Nimbu pani on the tarmac
Recalling his earlier days in England as a student, Farrokh says it was a different era altogether. Sharing some nostalgia, Farrokh recounts how the aeroplane landed every three hours during the journey. The flight from Mumbai had a stop over to refuel in Cairo, Beirut and Frankfurt before reaching its final destination — London. “You sat on the tarmac, no security, no terrorism. They even served nimbu pani on the tarmac!,” Farrokh recollects fondly. Also, during his travel from the airport to the railway station and to school, he often forgot his cycle on the road only to find it standing at the same place the next day.
Farrokh is an early riser, his day usually starting by 6 am. After 30-45 minutes of exercising followed by breakfast, he reaches office and meets around 40 people daily including the plant heads and supervisors. In the afternoon, he is mindful of running for about 15 minutes on his treadmill in the Cooper Corp office, before heading for lunch.
This untiring technocrat has a huge passion for outdoor photography. He also loves to read books, news (mainly on his cellphone) and travel, among other interests.
Destiny as a growth driver
The word 'chance' never leaves any conversation with Farrokh.

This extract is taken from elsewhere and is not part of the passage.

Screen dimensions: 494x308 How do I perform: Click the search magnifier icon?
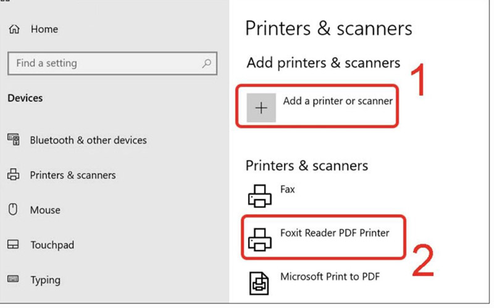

Before concluding our meeting, he reveals another such incident which changed the course of Cooper Corporation's business.
When Farrokh was looking to set up a latest state-of-the-art foundry, an American businessman, who had offered to help with the technology, reneged at the very last moment. Later, he was referred to an English businessman who helped him with it. “It is after that, that we have the latest technology in the world, and which we still have. Had the American businessman not gone back on his word, this thing would not have happened. I was recommended to this person by somebody else, whose boss was my guardian when I was in England,” recalls Farrokh.
There is a further twist to the Cooper tale. The British guardian was someone who had, several years ago, visited Satara to inaugurate Farrokh’s grandfather’s foundry! “There are many such stories,” Farrokh signs off with a cryptic smile.